• When approximating \(f\) by \(u = \sum_j c_j{\varphi}_j\), the least squares method and the Galerkin/projection method give the same result. The interpolation/collocation method is simpler and yields different (mostly inferior) results.

  • Fourier series expansion can be viewed as a least squares or Galerkin approximation procedure with sine and cosine functions.

  • Basis functions should optimally be orthogonal or almost orthogonal, because this gives little round-off errors when solving the linear system, and the coefficient matrix becomes diagonal or sparse.

  • Finite element basis functions are piecewise polynomials, normally with discontinuous derivatives at the cell boundaries. The basis functions overlap very little, leading to stable numerics and sparse matrices.

  • To use the finite element method for differential equations, we use the Galerkin method or the method of weighted residuals to arrive at a variational form. Technically, the differential equation is multiplied by a test function and integrated over the domain. Second-order derivatives are integrated by parts to allow for typical finite element basis functions that have discontinuous derivatives.

  • The least squares method is not much used for finite element solution of differential equations of second order, because it then involves second-order derivatives which cause trouble for basis functions with discontinuous derivatives.

  • We have worked with two common finite element terminologies and associated data structures (both are much used, especially the first one, while the other is more general):

    1. elements, nodes, and mapping between local and global node numbers
    2. an extended element concept consisting of cell, vertices, degrees of freedom, local basis functions, geometry mapping, and mapping between local and global degrees of freedom
  • The meaning of the word “element” is multi-fold: the geometry of a finite element (also known as a cell), the geometry and its basis functions, or all information listed under point 2 above.

  • One normally computes integrals in the finite element method element by element (cell by cell), either in a local reference coordinate system or directly in the physical domain.

  • The advantage of working in the reference coordinate system is that the mathematical expressions for the basis functions depend on the element type only, not the geometry of that element in the physical domain.
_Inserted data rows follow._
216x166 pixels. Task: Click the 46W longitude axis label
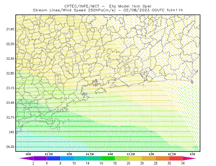pos(28,154)
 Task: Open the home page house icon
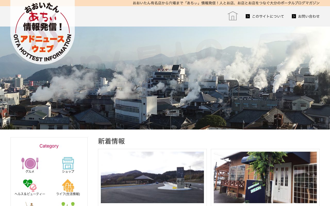pyautogui.click(x=233, y=16)
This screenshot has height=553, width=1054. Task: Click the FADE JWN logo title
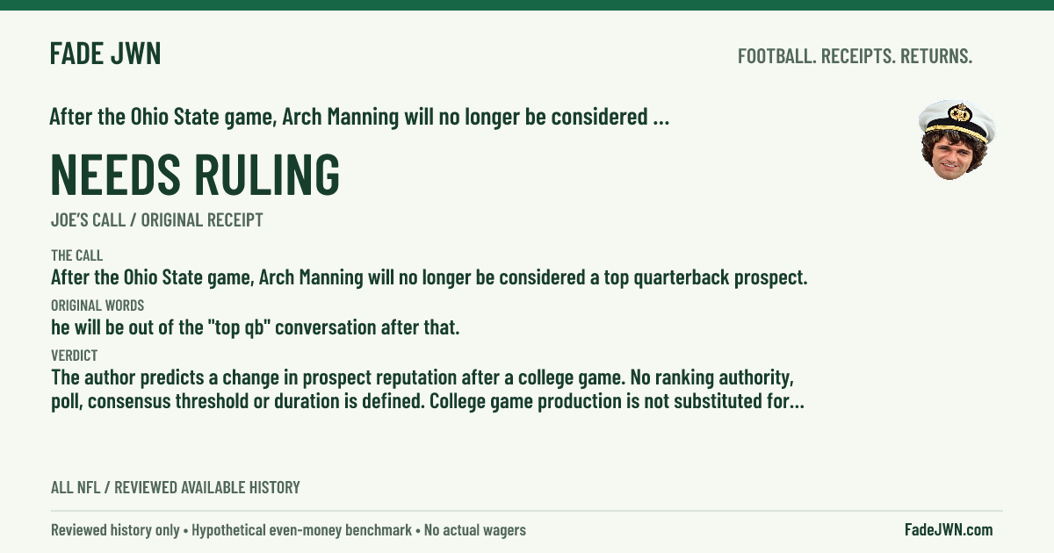(x=105, y=54)
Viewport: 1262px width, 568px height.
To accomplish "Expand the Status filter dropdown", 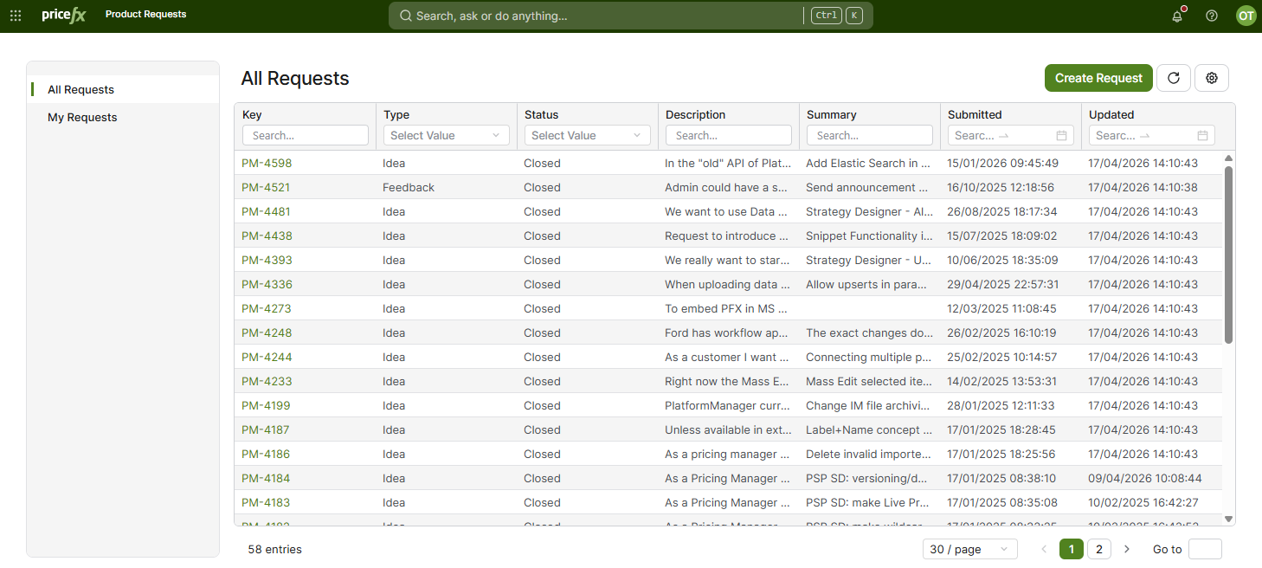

The disadvantage is that a mapping must be used, and derivatives must be transformed from reference to physical coordinates.

  • Element contributions to the global linear system are collected in an element matrix and vector, which must be assembled into the global system using the degree of freedom mapping (dof_map) or the node numbering mapping (elements), depending on which terminology that is used.

  • Dirichlet conditions, involving prescribed values of \(u\) at the boundary, are implemented either via a boundary function that take on the right Dirichlet values, while the basis functions vanish at such boundaries. In the finite element method, one has a general expression for the boundary function, but one can also incorporate Dirichlet conditions in the element matrix and vector or in the global matrix system.

  • Neumann conditions, involving prescribed values of the derivative (or flux) of \(u\), are incorporated in boundary terms arising from integrating terms with second-order derivatives by part. Forgetting to account for the boundary terms implies the condition \(\partial u/\partial n=0\) at parts of the boundary where no Dirichlet condition is set.